The primary goal of structured-logprobs is to provide insights into the reliability of extracted data. By analyzing token-level log probabilities, the library helps assess how likely each value generated from an LLM's structured outputs is.
The module contains a function for mapping characters to token indices (map_characters_to_token_indices
) and two methods for incorporating log probabilities:
- Adding log probabilities as a separate field in the response (
add_logprobs
). - Embedding log probabilities inline within the message content (
add_logprobs_inline
).
To use this library, first create a chat completion response with the OpenAI Python SDK, then enhance the response with log probabilities. Here is an example of how to do that:
from openai import OpenAI
from openai.types import ResponseFormatJSONSchema
from structured_logprobs import add_logprobs, add_logprobs_inline
# Initialize the OpenAI client
client = OpenAI(api_key="your-api-key")
schema_path = "path-to-your-json-schema"
with open(schema_path) as f:
schema_content = json.load(f)
# Validate the schema content
response_schema = ResponseFormatJSONSchema.model_validate(schema_content)
# Create a chat completion request
completion = client.chat.completions.create(
model="gpt-4o-2024-08-06",
messages = [
{
"role": "system",
"content": (
"I have three questions. The first question is: What is the capital of France? "

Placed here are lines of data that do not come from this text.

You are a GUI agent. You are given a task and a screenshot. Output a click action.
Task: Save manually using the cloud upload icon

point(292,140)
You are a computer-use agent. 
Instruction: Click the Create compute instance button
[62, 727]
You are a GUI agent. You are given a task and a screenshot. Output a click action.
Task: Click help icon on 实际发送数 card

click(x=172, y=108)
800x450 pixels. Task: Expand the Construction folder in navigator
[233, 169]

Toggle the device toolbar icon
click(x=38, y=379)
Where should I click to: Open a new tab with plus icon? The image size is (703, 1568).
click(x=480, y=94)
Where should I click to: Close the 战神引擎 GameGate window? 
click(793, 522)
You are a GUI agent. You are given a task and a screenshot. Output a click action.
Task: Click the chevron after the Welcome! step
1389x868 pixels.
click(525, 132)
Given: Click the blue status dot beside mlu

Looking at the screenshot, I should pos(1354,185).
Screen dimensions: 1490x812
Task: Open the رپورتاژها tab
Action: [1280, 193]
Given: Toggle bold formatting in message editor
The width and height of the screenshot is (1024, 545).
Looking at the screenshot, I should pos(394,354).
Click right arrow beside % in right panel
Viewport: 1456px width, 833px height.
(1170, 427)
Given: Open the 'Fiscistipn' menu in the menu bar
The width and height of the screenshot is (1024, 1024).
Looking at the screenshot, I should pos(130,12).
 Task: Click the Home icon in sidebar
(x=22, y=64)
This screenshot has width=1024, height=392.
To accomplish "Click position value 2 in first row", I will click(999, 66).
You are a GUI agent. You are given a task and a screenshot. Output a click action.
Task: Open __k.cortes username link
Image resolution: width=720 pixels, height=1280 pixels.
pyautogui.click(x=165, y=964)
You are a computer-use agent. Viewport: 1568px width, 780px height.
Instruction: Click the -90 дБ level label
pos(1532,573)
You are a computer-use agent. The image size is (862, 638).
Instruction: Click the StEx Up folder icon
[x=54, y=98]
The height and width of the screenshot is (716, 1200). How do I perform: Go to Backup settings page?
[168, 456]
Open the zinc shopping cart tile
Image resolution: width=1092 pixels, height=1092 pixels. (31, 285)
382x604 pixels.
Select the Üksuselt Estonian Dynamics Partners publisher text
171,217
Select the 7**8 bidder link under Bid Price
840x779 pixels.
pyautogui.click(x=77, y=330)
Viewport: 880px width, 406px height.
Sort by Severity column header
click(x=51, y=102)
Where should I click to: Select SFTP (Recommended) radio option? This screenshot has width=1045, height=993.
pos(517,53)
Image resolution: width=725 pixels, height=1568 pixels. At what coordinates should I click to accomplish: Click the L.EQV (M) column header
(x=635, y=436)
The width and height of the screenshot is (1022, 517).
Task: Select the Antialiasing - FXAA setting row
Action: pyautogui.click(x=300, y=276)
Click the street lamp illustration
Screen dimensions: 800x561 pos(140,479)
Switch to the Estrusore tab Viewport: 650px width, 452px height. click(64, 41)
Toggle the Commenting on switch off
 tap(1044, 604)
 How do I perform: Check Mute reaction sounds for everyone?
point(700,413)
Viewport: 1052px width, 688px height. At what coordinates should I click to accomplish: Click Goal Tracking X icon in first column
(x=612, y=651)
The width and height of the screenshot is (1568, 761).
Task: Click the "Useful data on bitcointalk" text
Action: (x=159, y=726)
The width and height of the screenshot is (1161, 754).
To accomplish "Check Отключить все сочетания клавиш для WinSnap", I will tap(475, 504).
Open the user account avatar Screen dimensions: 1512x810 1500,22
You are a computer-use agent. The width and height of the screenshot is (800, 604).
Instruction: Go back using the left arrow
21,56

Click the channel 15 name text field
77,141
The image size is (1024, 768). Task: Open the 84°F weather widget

"The second question is: Which are the two nicest colors? "
"The third question is: Can you roll a die and tell me which number comes up?"
),
}
],
logprobs=True,
response_format=response_schema.model_dump(by_alias=True),
)
chat_completion = add_logprobs(completion)
chat_completion_inline = add_logprobs_inline(completion)
print(chat_completion.log_probs[0])
{'capital_of_France': -5.5122365e-07, 'the_two_nicest_colors': [-0.0033997903, -0.011364183612649998], 'die_shows': -0.48048785}
print(chat_completion_inline.choices[0].message.content)
{"capital_of_France": "Paris", "capital_of_France_logprob": -6.704273e-07, "the_two_nicest_colors": ["blue", "green"], "die_shows": 5.0, "die_shows_logprob": -2.3782086}
The response_format
in the request body is an object specifying the format that the model must output. Setting to { "type": "json_schema", "json_schema": {...} } ensures the model will match your supplied JSON schema.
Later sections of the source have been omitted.